No tengo nada de depravada, pero claro, las señales que una emite a veces no son claras. Tampoco lo son las señales que una percibe. Lo que en principio podría ser algo anodino, del tipo, “¿El baño, por favor?”, “Al fondo a la derecha”, se transforma en pesadilla para esta guiri española que soy ahora cada vez que salgo de casa.
Desde que dejé el colegio privado no he vuelto a ponerme falda a diario, así que no comulgo mucho con el icono del vestidito que indica cuál es el baño femenino, aunque me ayuda a saber dónde puedo entrar y cerrar con pestillo para relajar la vejiga.
Vale que son dibujitos clásicos y diría que anticuados, pero nunca pensé que los iba a buscar con auténtica desesperación para desviar el qué dirán cuando me vean entrando en el baño de los hombres por error.
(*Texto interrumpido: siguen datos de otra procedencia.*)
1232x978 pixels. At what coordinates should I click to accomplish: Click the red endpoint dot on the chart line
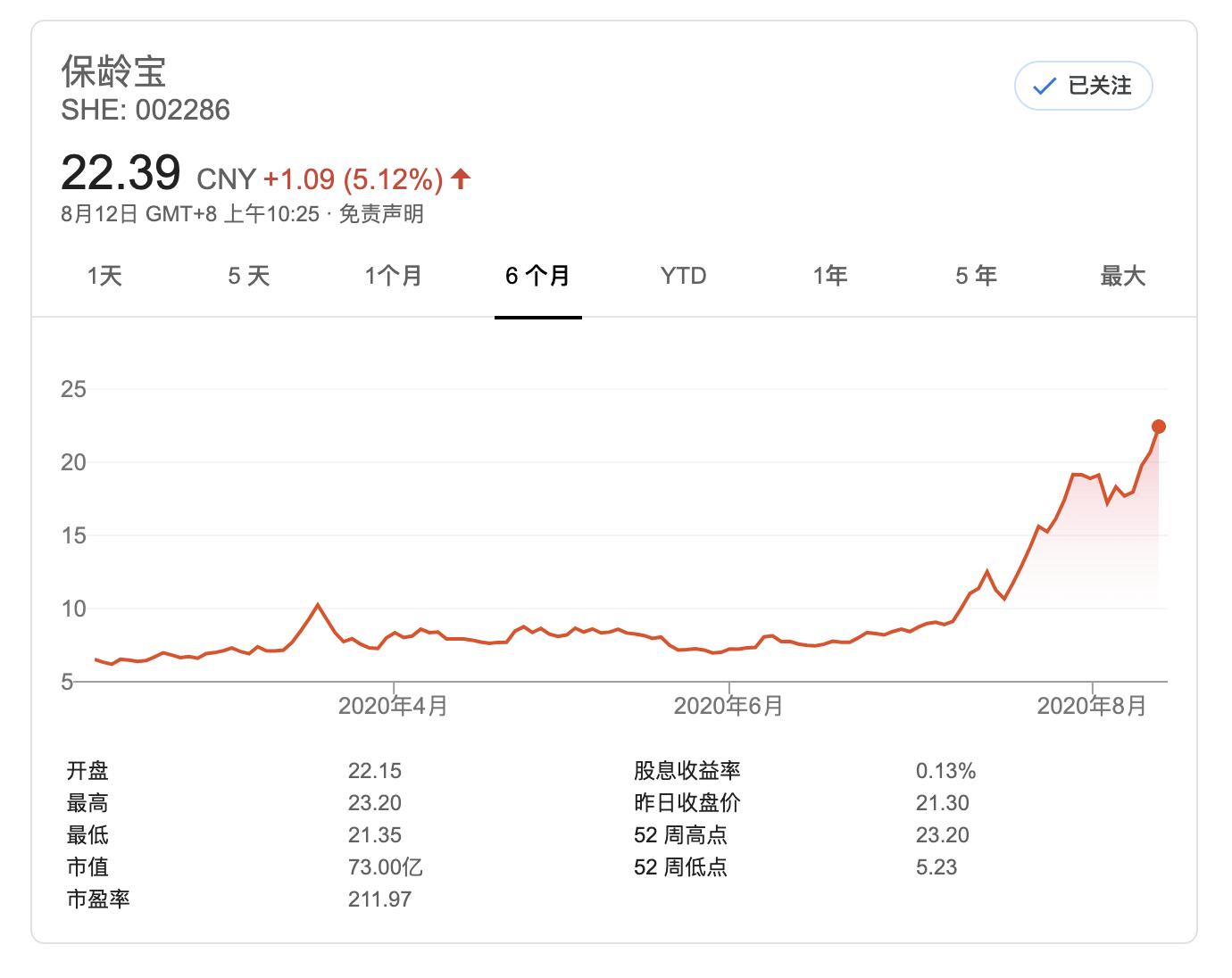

Es que ya lo he hecho. La última vez que entré en el baño de los hombres fue en la piscina, al volver de la zona común de secadores. Fue cruzar la puerta y ver que el aseo tenía la puerta abierta —lo normal, es un baño de tíos— y que el óvalo para aliviarse estaba encastrado en vertical en la pared, no anclado al suelo y con forma de asiento con tapa. Para mí lo de la tapa y en plan sillita es lo normal. Ay, que me he colado de puerta. A correr. Por fortuna nadie salía o entraba del vestuario masculino y pude irme sin que nadie, salvo las cámaras de seguridad, hubieran constatado mi presencia errónea, culpable, pecaminosa, dudosa, sospechosa…
Ojalá la cosa hubiera terminado ahí, pero no. En las termas de Griñón me encontré con que los vestuarios eran salas comunes, aunque con cabinas individuales para ponerse y quitarse el bañador, faltaría más. Intenté comportarme con naturalidad, pero no me hacía a secarme el pelo con un barrigón en bañador detrás. Y pensar que en Túnez los baños de vapor se utilizaban en días alternos, un día hombres y otro día mujeres, o al revés, un día mujeres y otro día hombres, para no cruzarse con el vecino, sin complejos ni complejas. Y que en el Golfo las piscinas femeninas sólo admitían a chavalitos hasta los ocho años, edad a la que les cambiaban los ojos a mirada de hombre, y las bañistas podrían sentirse incómodas ante la atención abiertamente sensual de un crío que en León todavía no habría hecho la primera comunión con un rosario en las manos.
En otros países las cosas también son distintas: en Moscú los baños son unisex, y en el aeropuerto indio de Trivandum me quedó meridianamente claro que la puerta con el muñeco con saree abría los aseos para las mujeres (aunque en India es mejor no aventurarse en baños públicos).
Finalmente llegué al summum de los baños cuando visité un despacho de abogados de la calle Serrano. Todo empezó con un “Holi”, seguido de charlas de Fintech y nanotech, y tras la despedida en plan Mafalda y te lo juro por Snoopy, llegó el momento culmen de mi pesadilla: “¿El tocador, por favor?” “Al final del pasillo, a la izquierda”. ¿A… la izquierda?, pensé. Si estos sitios están siempre a la derecha. Me adentré en el pasillo. Era largo y estrecho, no había espacio en doble sentido para cruzarse con alguien. O ibas, o venías. Yo iba. El corredor culminaba en una puerta a la terraza cerrada a cal y canto y a la izquierda, uf, por fin, el baño, con su chica con vestido. Yo con mis pantalones, qué le vamos a hacer. La señal clavada en la puerta, no obstante, advertía bajo el icono sin dejar lugar a dudas: “Sin Salida”. No lo pensé dos veces. Me retorcí, crucé las piernas y salí de allí sin decir ni pío y sin hacer pipí, no fuera a quedarme prisionera en una taza de wáter para siempre jamás.